There were material considerations equally unknown to Clevedon Square and to the austere but systematic doling-out of convent necessities, which were brought home to her with a startled sense of dismay from her first evening at 252. She had never thought of bringing soap with her, or boxes of matches, yet these commodities did not appear as a matter of course, as they had always done elsewhere. There was gas in both the rooms, but there were no candles. There was no hot water.

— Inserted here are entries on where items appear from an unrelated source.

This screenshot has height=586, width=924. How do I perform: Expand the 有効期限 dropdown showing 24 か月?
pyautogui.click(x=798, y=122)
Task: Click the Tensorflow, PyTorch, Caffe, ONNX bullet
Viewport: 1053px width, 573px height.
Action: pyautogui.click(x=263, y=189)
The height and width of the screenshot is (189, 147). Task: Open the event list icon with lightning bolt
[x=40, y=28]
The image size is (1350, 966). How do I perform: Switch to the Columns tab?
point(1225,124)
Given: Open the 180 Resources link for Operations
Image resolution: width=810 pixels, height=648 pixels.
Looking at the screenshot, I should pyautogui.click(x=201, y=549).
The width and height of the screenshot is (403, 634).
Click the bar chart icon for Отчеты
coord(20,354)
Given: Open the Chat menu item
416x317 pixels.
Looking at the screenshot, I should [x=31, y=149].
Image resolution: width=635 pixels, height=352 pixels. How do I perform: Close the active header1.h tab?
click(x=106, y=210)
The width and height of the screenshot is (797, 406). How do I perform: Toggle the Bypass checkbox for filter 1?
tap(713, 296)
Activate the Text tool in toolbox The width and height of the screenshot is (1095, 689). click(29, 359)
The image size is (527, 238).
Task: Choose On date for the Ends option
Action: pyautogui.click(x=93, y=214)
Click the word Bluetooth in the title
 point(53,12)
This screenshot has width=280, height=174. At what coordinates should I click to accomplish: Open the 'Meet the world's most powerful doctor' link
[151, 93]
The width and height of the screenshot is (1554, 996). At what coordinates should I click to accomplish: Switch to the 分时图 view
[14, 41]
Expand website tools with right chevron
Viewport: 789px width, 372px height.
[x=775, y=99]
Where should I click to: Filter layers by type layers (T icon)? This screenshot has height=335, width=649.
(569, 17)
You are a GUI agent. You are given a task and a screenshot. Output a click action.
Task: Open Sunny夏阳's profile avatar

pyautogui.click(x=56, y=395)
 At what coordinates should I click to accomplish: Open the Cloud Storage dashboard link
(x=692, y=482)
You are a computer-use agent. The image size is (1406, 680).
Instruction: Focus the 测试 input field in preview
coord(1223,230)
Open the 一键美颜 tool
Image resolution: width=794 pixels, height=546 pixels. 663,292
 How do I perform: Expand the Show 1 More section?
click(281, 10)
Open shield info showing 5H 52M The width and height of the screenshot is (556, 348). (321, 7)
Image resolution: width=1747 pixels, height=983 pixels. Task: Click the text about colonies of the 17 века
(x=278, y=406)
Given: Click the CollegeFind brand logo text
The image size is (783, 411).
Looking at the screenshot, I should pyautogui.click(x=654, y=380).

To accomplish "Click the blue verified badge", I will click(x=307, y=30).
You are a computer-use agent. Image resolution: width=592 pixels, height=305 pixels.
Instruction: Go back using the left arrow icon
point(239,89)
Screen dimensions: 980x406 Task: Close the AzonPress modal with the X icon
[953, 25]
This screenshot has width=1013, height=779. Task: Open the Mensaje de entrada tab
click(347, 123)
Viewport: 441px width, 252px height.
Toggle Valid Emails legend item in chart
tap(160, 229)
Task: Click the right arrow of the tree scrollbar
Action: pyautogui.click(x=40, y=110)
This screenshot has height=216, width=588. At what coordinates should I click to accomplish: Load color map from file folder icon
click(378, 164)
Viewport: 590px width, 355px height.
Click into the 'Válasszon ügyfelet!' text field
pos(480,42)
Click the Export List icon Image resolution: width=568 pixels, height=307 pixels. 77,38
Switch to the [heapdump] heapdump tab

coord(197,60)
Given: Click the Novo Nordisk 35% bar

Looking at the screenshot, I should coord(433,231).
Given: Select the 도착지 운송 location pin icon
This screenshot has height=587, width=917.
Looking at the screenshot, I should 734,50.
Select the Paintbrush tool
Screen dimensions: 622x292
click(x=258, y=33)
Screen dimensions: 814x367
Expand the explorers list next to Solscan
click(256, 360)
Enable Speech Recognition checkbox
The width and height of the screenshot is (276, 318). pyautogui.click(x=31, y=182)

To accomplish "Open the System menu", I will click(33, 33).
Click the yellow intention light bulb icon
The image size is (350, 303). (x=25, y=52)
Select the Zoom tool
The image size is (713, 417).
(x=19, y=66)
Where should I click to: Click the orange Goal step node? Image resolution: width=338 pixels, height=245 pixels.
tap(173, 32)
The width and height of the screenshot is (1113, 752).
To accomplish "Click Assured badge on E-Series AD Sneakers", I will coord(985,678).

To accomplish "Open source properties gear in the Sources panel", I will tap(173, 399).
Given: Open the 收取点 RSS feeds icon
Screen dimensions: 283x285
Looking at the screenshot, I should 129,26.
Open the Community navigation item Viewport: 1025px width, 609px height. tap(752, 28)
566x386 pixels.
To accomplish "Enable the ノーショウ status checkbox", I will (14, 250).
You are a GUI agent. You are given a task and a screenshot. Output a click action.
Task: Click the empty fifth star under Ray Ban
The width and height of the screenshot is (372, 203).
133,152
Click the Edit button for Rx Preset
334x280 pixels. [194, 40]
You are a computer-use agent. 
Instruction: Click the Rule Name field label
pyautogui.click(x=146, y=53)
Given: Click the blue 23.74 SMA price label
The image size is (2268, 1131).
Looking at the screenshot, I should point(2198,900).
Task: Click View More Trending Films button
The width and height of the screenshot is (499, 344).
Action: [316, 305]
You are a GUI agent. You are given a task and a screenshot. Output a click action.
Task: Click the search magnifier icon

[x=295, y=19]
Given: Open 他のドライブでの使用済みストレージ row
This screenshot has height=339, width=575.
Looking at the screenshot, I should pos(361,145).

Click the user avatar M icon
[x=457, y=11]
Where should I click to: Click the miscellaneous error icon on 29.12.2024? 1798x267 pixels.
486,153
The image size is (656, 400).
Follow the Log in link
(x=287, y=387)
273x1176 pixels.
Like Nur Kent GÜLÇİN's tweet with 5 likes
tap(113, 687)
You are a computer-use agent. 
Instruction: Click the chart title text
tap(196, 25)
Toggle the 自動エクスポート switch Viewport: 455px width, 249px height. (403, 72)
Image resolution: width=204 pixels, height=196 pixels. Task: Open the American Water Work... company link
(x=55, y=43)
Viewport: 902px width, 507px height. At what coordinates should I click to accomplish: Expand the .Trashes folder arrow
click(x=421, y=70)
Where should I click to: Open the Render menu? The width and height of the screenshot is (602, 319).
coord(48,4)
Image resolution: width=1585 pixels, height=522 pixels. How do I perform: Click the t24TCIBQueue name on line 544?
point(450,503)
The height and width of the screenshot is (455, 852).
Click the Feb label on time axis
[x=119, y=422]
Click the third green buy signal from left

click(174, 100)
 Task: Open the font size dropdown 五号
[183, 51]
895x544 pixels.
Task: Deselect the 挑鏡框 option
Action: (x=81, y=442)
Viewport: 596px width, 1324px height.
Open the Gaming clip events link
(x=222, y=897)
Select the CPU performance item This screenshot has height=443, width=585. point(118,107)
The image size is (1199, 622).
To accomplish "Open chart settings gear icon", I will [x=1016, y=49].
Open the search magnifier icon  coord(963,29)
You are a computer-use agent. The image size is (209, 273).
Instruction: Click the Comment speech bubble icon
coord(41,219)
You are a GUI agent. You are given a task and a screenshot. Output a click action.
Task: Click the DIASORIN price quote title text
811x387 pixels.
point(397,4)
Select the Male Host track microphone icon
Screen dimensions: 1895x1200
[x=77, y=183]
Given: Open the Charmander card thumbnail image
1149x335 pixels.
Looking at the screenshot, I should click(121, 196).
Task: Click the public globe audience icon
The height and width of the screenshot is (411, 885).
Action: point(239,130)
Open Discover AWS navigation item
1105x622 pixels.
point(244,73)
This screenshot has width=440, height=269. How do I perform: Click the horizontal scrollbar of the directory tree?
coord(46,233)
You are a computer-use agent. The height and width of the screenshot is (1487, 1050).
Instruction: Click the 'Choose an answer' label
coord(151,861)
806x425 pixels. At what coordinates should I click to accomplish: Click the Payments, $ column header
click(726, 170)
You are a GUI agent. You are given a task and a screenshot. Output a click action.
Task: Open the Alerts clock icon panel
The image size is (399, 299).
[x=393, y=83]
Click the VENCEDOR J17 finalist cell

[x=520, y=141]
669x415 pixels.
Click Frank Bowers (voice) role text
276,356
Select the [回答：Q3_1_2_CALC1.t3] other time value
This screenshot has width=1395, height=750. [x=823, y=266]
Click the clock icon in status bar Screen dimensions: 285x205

"You can boil your own kettle on the gas-ring on the landing," Mrs. Hoxton said indifferently, and left her new lodger to the realization that the purchase of a kettle had never occurred to her at all.
Buying the kettle, and a supply of candles and matches and soap, left her with only just enough money in hand for her second week's rent, and when she wanted notepaper and ink and stamps to write to Barbara, Alex decided that she must appropriate Cedric's cheque for the servants' wages to her own uses. She felt hardly any qualms.
This wasn't like that bill from Rome, which she would have been afraid to let him see. He would have talked about the dishonesty of convents, and asked why she had not told him sooner of their charges against her, and have looked at her with that almost incredulous expression of amazed disgust had she admitted her entire oblivion of the whole consideration.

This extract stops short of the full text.